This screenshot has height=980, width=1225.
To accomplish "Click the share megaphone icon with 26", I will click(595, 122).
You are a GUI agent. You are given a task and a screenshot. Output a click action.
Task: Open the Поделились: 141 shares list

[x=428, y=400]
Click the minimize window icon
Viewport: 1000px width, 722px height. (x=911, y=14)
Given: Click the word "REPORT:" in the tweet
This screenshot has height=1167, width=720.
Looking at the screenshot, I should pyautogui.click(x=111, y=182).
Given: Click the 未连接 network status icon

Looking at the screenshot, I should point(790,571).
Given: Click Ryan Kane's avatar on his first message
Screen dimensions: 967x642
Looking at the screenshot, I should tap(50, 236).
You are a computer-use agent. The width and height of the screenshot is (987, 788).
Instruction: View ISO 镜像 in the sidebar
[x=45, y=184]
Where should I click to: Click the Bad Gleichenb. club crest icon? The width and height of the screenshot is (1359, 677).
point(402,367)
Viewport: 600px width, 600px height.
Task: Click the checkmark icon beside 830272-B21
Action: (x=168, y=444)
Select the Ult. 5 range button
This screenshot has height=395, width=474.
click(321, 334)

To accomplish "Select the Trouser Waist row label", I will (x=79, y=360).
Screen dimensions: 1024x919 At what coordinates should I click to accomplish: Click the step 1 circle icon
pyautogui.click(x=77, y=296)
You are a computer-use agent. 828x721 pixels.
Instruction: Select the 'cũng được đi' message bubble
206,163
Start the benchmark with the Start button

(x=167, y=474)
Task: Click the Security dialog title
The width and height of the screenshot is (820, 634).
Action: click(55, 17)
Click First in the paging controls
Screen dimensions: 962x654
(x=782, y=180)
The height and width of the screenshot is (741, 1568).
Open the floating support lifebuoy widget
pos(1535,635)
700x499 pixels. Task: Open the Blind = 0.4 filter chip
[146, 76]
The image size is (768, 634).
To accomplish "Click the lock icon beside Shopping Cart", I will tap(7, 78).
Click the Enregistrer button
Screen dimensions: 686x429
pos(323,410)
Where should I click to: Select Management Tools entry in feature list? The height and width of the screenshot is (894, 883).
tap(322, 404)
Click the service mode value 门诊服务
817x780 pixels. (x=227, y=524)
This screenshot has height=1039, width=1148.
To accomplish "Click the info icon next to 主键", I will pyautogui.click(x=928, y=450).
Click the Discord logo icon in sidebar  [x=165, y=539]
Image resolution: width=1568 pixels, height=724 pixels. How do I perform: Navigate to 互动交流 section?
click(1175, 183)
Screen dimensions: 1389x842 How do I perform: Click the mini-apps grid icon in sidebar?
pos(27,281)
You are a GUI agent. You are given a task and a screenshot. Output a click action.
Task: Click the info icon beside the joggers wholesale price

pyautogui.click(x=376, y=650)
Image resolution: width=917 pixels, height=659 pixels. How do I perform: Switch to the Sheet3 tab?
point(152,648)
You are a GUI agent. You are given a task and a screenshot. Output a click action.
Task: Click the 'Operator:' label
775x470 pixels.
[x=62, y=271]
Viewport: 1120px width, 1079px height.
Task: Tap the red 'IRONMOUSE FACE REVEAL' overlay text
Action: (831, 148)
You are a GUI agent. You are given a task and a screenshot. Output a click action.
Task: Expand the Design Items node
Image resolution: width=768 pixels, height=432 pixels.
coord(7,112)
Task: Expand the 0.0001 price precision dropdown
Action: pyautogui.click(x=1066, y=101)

----

● Instructions for the task
From the material above, return every line that contains "will".

● Written solution
To accomplish "Click the share megaphone icon with 26", I will click(595, 122).
To accomplish "Select the Trouser Waist row label", I will (x=79, y=360).
To accomplish "Click the lock icon beside Shopping Cart", I will tap(7, 78).
To accomplish "Click the info icon next to 主键", I will pyautogui.click(x=928, y=450).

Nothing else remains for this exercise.